◆ **Document passage**:

--------------------------------------------------

KARACHI: Rising to the challenge of fast-spreading Lump Skin Disease (LSD) that has put Pakistan’s 100 million cattle population at risk, Sindh’s livestock researchers in a nick of time have managed to develop a vaccine that the authorities believe can help cattle owners and ranchers in all the four provinces, Gilgit-Baltistan and Azad Jammu and Kashmir in saving their animals from the bovine disease.

While the vaccine trial is in the final phase, the local production of drug for treatment of the viral disease, characterised by raised nodules, lesions or disseminated rash on skin of cattle, is expected to begin in March 2023.

Senior officials and sources privy to the recent development said the “major achievement” was made possible with Turkish support as the Sindh government had imported nearly four million LSD doses from Turkey with the goal to not only save the animals but also to start its local production. Support from the Food and Agriculture Organisation (FAO) of the United Nations further accelerated the process.

--------------------------------------------------

◆ **Source data**:
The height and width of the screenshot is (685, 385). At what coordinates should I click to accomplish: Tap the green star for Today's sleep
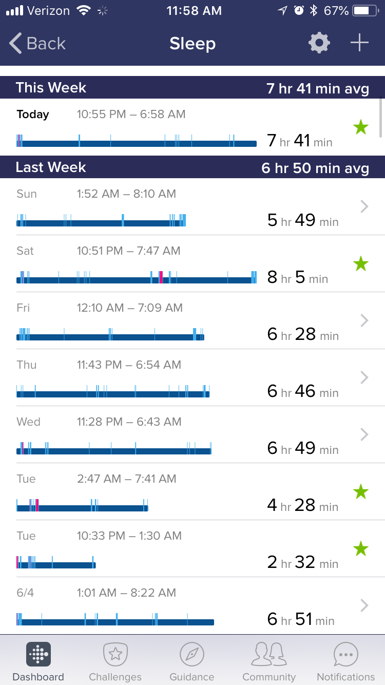(361, 127)
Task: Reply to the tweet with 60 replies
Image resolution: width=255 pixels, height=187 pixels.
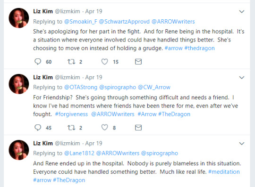Action: click(x=38, y=62)
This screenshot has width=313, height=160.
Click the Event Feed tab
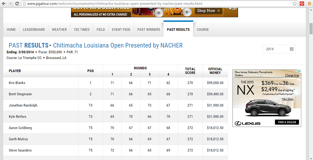click(121, 30)
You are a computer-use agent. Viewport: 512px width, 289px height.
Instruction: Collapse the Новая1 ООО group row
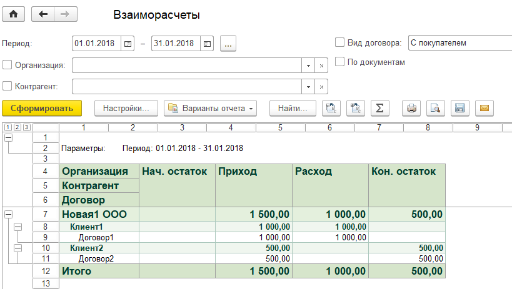8,214
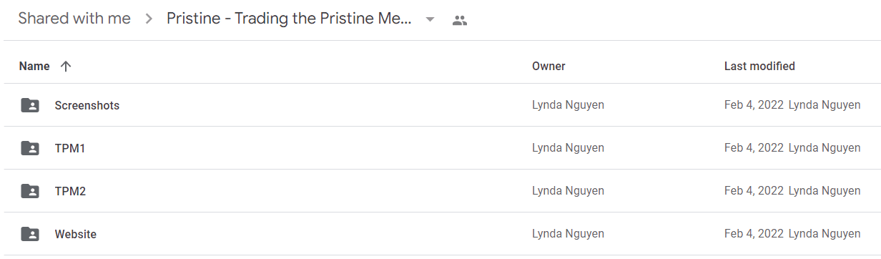
Task: Click Lynda Nguyen owner in Screenshots row
Action: click(x=568, y=105)
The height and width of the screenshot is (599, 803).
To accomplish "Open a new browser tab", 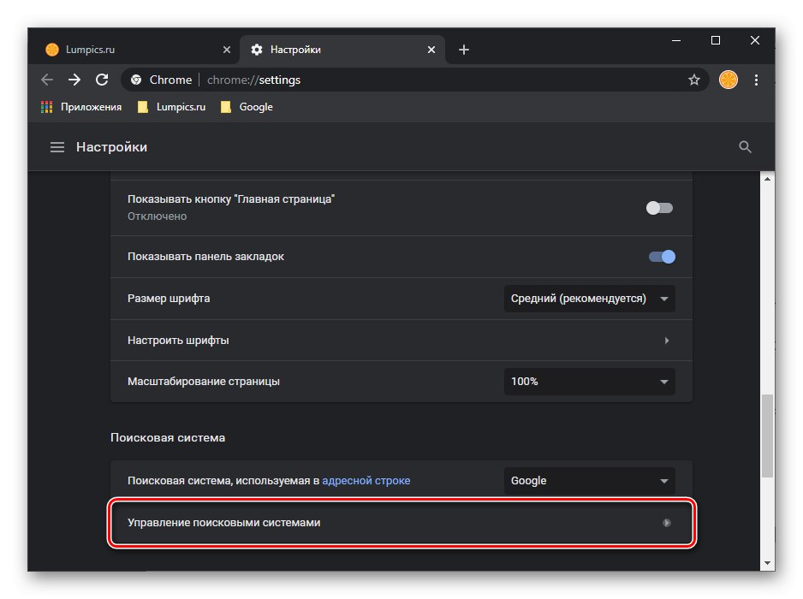I will pos(463,50).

--------------------------------------------------

◆ **What you need to do**: In the article about the lump skin disease vaccine, when is local production of the drug to treat the disease expected to begin?

◆ **Response below**: March 2023